During this one-on-one interview, a part of the Oncology Stakeholders Summit, Spring 2015 series, Richard W. Joseph, MD, notes that the armamentarium of agents for the treatment of cancers such as metastatic melanoma is growing. Dr Joseph also explains the rationale for getting patients with melanoma on immunotherapy.
Dr Joseph, an assistant professor in the division of medical oncology at the Mayo Clinic in Jacksonville, Florida, discusses the difference in treatment outcomes for immunotherapies versus targeted therapies and explains that while targeted therapies and immunotherapies are both main options in metastatic melanoma, most medical oncologists prefer to treat their patients with immunotherapy.

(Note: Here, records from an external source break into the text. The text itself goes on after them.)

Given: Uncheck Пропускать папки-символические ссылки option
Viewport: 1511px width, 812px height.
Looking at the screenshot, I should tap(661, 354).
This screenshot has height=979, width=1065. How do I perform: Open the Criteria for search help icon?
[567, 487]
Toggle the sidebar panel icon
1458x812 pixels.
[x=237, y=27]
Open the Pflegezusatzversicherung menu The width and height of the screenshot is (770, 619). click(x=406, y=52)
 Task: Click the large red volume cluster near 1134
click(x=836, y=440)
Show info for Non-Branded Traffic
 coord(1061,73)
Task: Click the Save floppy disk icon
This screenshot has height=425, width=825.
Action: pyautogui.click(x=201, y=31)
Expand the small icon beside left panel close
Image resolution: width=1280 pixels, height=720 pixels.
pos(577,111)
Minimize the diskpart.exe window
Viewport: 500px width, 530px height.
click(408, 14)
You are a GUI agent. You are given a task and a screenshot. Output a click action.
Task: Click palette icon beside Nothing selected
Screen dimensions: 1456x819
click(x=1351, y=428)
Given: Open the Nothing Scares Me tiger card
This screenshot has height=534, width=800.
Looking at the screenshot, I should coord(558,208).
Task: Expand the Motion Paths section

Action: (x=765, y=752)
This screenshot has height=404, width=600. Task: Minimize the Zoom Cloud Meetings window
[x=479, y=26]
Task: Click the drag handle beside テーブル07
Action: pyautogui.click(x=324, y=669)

“Immunotherapies are the only therapies that are going to cause long, durable remissions,” he says.
Unfortunately, due to a lack of data, healthcare professionals do not have much guidance on whether to begin treatment with immunotherapy or a targeted therapy, explains Dr Joseph. Currently, clinicians make treatment decisions based on disease severity. Patients with less symptomatic disease start with immunotherapy, whereas patients with bulky disease start with a targeted agent, then transition to immunotherapy.
Dr Joseph further discusses the potential of immunotherapy in the treatment of bulky disease, and expressed the hope that newer agents that work more rapidly, and the use of combination therapy, may be more effective in treating bulky disease.